Evita, en el centro de la escena
Elisa Carrió estuvo en la Feria del Libro, para participar en un debate en torno a la novela "Santa Evita", de Tomás Eloy Martínez.
Ante una gran concurrencia de público, la Feria del Libro recibió anoche a Elisa Carrió en el Patio Mayor del Cabildo. Acompañada por el escritor Osvaldo Gallone y el periodista Rogelio Demarchi, los tres sostuvieron un debate en torno al libro Santa Evita de Tomás Eloy Martínez.
La charla, segunda entrega del espacio "Literatura y Política", buscó construir puentes entre ambos campos, repasando los sentidos en torno a la relación entre realidad y ficción. Esta nueva propuesta de la feria ofrece el debate entre un escritor, un periodista y un político, en torno a alguna novela paradigmática de la literatura nacional. Así, el espacio de intercambio plantea la mutua inspiración entre el mundo de la política y la literatura.

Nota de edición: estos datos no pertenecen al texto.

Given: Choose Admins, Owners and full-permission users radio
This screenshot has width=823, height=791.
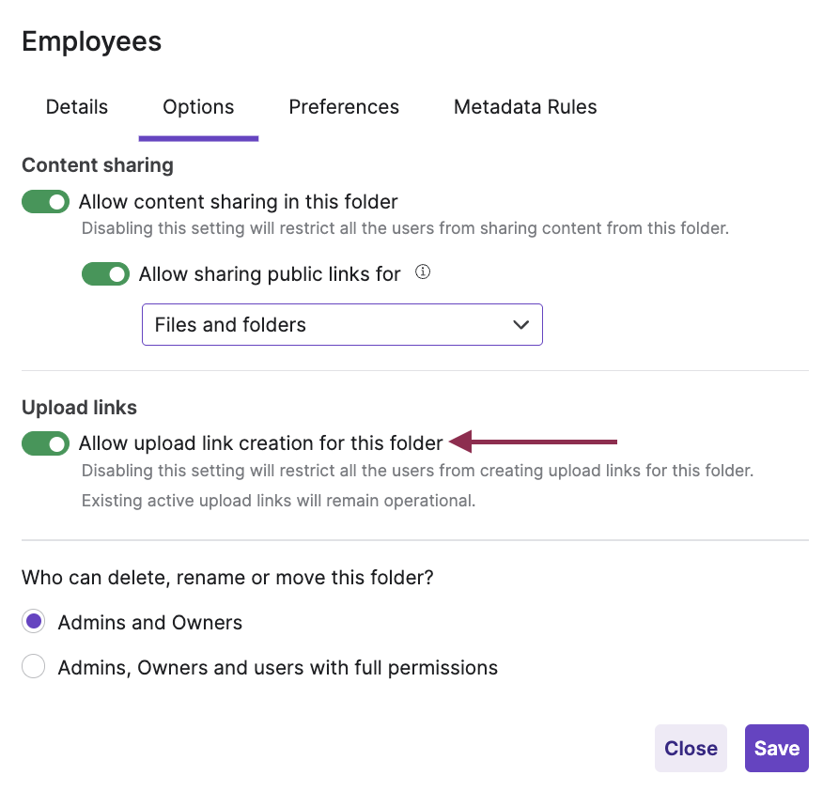Looking at the screenshot, I should point(34,668).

En el inicio, los tres panelistas coincidieron en definir a la novela de Tomas Eloy como una de las grandes obras de la literatura argentina. El debate inició con la intervención de Rogelio Demarchi, quien ofreció algunas precisiones generales sobre la obra: "Publicada en 1995, Santa Evita es la historia de un cadáver nómade. La novela cuenta vida, obra, pasión y muerte de María Eva Duarte Perón". El periodista subrayó que es una de las pocas novelas argentinas editada en más de 40 países y traducida a 30 lenguas diversas.
Posteriormente, Elisa Carrió inició la exposición describiendo su relación con la figura de Evita desde su infancia hasta la actualidad. "Siempre la vi como mujer perdida en la política, tanto en su vida como en su muerte", dijo Carrió. Y continuó: "Ella ha sido fanáticamente amada por algunos y, en consecuencia, de algún modo su figura se ha vaciado". La intervención prosiguió centrándose en la polémica figura de Evita: "¿Muchos la criticaban por ponerse todo encima, pero una chica de 30 años hoy no se pone todo?" la defendió.
Por último, Gallone se refirió a la relación entre historia y ficción y dijo que la realidad argentina desborda y supera cualquier imaginario: "Cotidianamente las mejores novelas son los noticieros", señaló. Según el escritor, gracias a la ficción se puede llegar a concebir a los demás como uno de nosotros y no como un "ellos".
Luego hubo un intercambio de opiniones en torno a los sentidos sobre la literatura histórica y la veracidad en la construcción de sus discursos. "La verdad literaria se impone sobre la verdad histórica cuando hay fuerza narrativa", concluyó Demarchi.